The driving force was Posix, whose regex spec was quite inscrutable. Could
there be a reference implementation? It was easy to fool every
implementation I could get my hands on, including Gnu's over-the-top
9000-line implementation.
But as I got into it, I got fascinated by regexes per se. In making a
recognizer, there's a tradeoff between contruction time and execution
time. Linear execution can be achieved, but at a potentially exponential
cost in construction time (and space). Backreferencing takes the regex
languages out of the class of regular languages.
Recalling that regular languages are closed under intersection and
negation, I wondered about how to implement new regex operators, &
and -. I came up with a scheme for this optional non-Posix feature that
involved layering continuation-passing over more traditional methods. And
while I was at it, I broke out smaller sublanguages for special treatment
(as does Gnu), all the way down to Knuth-Morris-Pratt for expressions
in which the only operation is catenation.

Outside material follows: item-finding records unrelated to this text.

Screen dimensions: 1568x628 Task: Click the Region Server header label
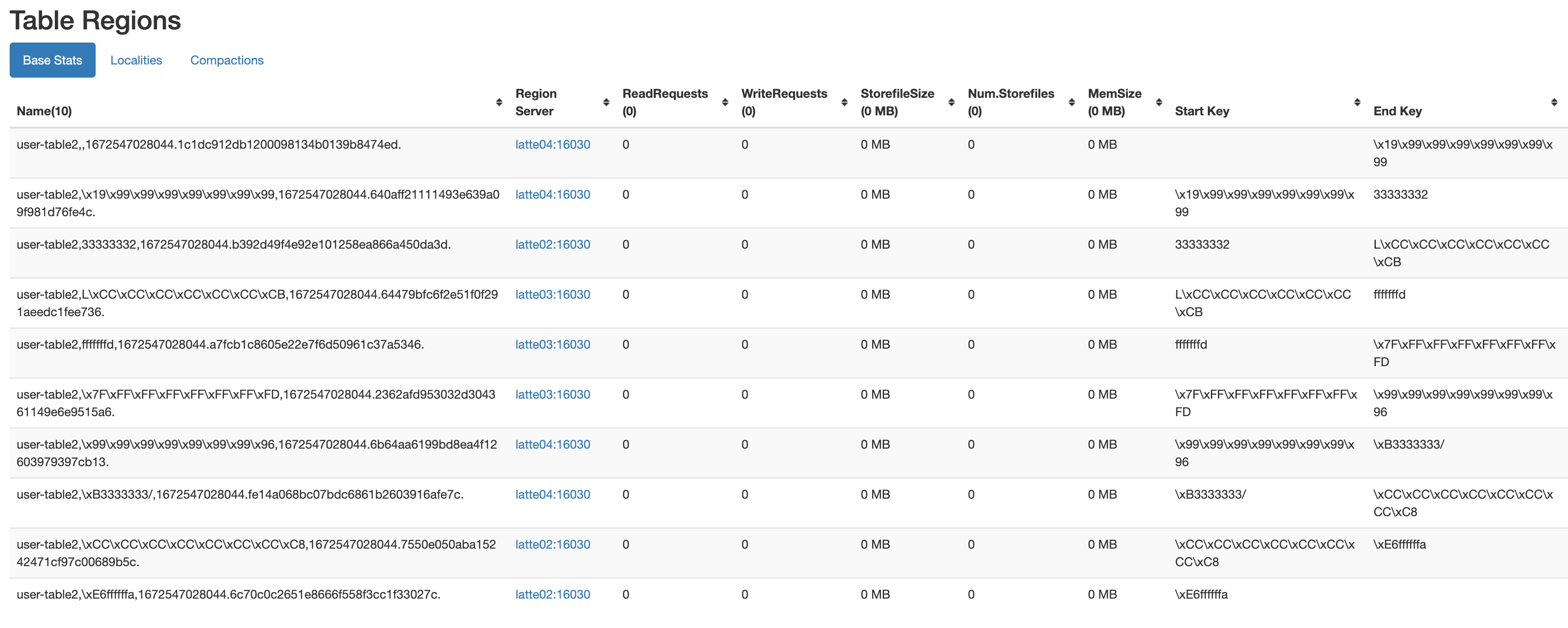click(536, 102)
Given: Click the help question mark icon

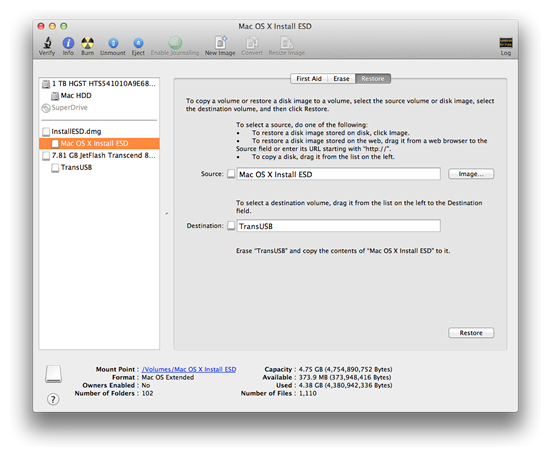Looking at the screenshot, I should (x=53, y=399).
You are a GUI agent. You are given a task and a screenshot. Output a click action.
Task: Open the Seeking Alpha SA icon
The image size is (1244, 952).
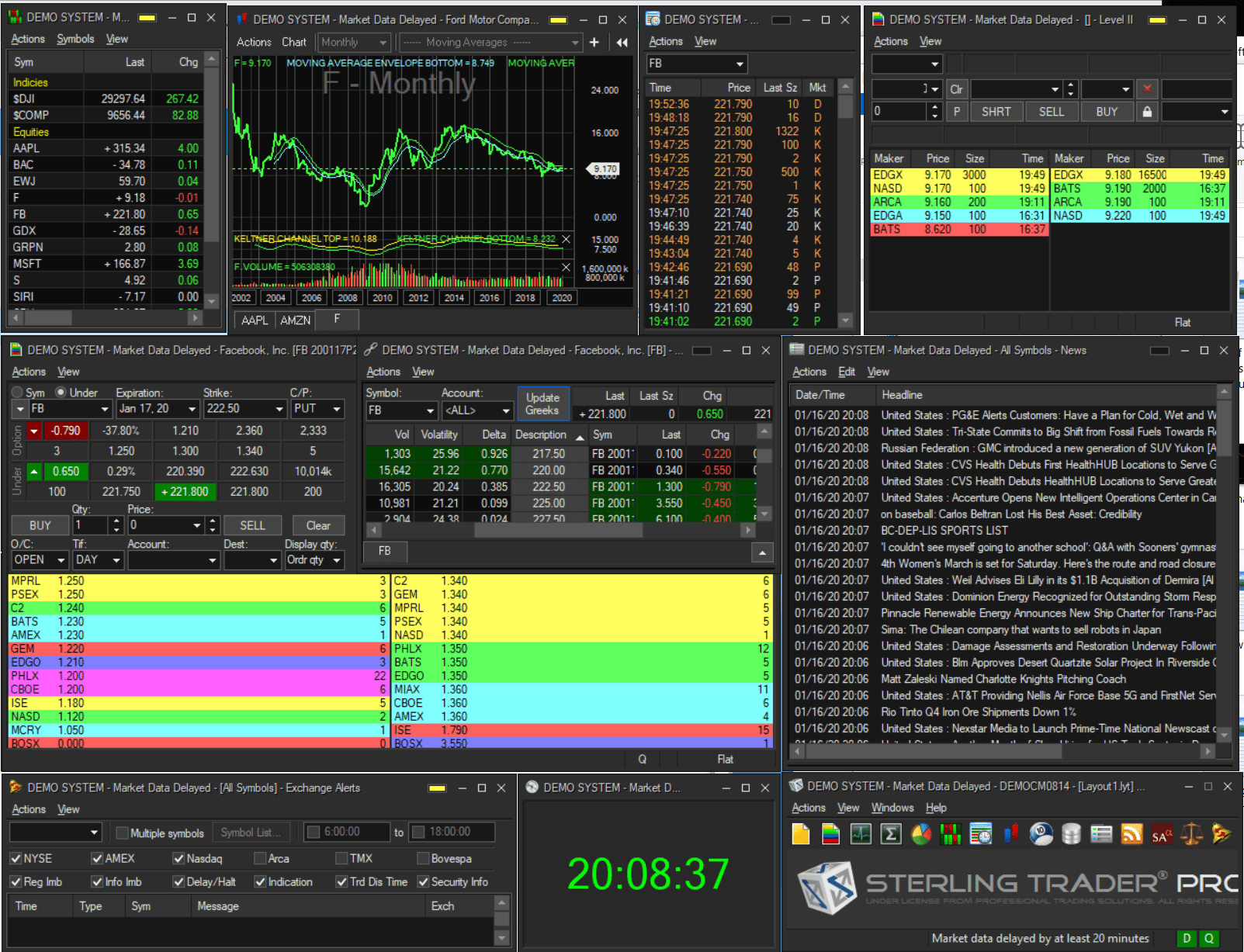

And finally, having followed the development of C++ from its infancy,
I wanted to try out its new template facility, so there's a bit of
that in the package, too. Arnold has discovered that not only has C++
evolved, but also that without the discipline of -Wall to force clean
code, I was rather cavalier about casting, both explicitly and implicitly.
The only real customer the code ever had was the AST project, which
translated it to C. After the C++ had sat idle for a half-dozen years, I
thought to revive it in Linux, but found it riddled with incompatibilities
with that new environment and gave up. Arnold deserves a citation for
bravery in pushing that through 15 years further on.
Doug